Where are you? Duck called silently to his soul mate, the love of his life whose name he did not yet know. By the time I find you I may be so old and messed up you won't even recognize me. Maybe this is what I deserve for wanting to find a man. Looking for you always, never finding you, poisoning myself.
...
Soon Duck will meet his love. When Duck sees his love he will know that the rest of his story has begun. It will not be too late for either of them. The sweetness and openness they were born with will come back when they see each other in the swimming, surfing lights.
And we are still young, Duck will think. I wish I had met you when I was born, but we are still young pups.
They will still be young enough to do everything either of them has ever dreamed of doing, to feel everything they have always wanted to feel.
When they first kiss, there on the beach, they will kneel at the edge of the Pacific and say a prayer of thanks, sending all the stories of love inside them out in a fleet of bottles all across the oceans of the world.
And the story was over. Dirk felt he had lived it. Was it a story told to him by the man in the turban who now sat watching him from the foot of the bed? Had he dreamed it? Told it to himself? Whatever it was, it was already fading away leaving its warmth and tingle like the sun's rays after a day of surfing, still in the cells when evening comes.
"Who are you?" Dirk asked the man, his voice surfing over the waves of tears in his throat. "Who is Duck?"
"You know who I am, I think. You can call me by a lot of names. Stranger. Devil. Angel. Spirit. Guardian. You can call me Dirk. Genius if I do say so myself. Genie.
"Duck -- you'll find out who he is someday."
"Why are you here?"
"Think about the word destroy," the man said. "Do you know what it is? De-story. Destroy. Destory. You see. And restore. That's re-story. Do you know that only two things have been proven to help survivors of the Holocaust? Massage is one. Telling their stories is another. Being touched and touching. Telling your story is touching. It sets you free.
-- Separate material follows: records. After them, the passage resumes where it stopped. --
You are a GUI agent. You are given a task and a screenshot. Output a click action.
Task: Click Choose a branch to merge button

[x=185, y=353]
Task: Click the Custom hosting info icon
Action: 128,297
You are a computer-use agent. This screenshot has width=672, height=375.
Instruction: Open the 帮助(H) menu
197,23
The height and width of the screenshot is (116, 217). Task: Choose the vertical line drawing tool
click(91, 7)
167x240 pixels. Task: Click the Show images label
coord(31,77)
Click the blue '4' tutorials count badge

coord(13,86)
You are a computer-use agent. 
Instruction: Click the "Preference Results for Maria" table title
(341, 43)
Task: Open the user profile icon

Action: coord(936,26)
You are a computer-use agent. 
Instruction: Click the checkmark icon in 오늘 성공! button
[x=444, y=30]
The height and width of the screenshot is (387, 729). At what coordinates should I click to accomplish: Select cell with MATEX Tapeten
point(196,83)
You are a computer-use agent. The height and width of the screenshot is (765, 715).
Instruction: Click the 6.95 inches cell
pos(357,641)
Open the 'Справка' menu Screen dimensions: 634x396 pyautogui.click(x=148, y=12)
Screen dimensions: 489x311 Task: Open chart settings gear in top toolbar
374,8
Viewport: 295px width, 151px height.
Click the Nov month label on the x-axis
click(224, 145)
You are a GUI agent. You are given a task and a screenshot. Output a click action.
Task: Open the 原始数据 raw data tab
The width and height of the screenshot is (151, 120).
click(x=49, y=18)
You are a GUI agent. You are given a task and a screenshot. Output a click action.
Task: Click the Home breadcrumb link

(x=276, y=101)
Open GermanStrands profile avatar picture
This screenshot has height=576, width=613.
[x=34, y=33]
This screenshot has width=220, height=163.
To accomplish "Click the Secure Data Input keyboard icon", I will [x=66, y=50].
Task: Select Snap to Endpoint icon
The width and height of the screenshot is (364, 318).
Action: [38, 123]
"You set some spirits free, Dirk," he went on. "You gave your story. And you have received the story that hasn't happened yet."
Dirk knew he had been given more than that. He was alive. He didn't hate himself now. There was love waiting; love would come.
He was aware, suddenly, of being in a dark tunnel, as if his body was the train full of fathers speeding through space toward a strange and glowing luminescence. He wanted that light more than he had wanted anything in his life. It was like Dirby, brilliant and bracing; it was a poem animating objects, animating his heart, pulling him toward it; it was a huge dazzling theater of love. On the stage that was that light he saw Gazelle in white crystal satin and lace chrysanthemums dancing with the genie, spinning round and round like folds of saltwater taffy. Dirk also saw the slim treelike form of a man in top hat and tails, surrounded with butterflies. When he looked more closely Dirk saw that they were not regular butterflies at all but butterfly wings attached to tiny naked girls who resembled young Fifis. Grandfather Derwood, Dirk thought. And Dirk saw Dirby too, Be-Bop Bo-Peep, tossing into the air wineglasses that became stars while Just Silver, balanced on the skull of death, held up her long ring-flashing hands and moved her head back and forth on her neck. He wanted to go to them. But there was one thing they were all saying to him over and over again.
"Not yet, not your time."
Dirk McDonald saw his Grandma Fifi sitting beside him, her hair cotton-candy pink as the morning sun streamed in on it.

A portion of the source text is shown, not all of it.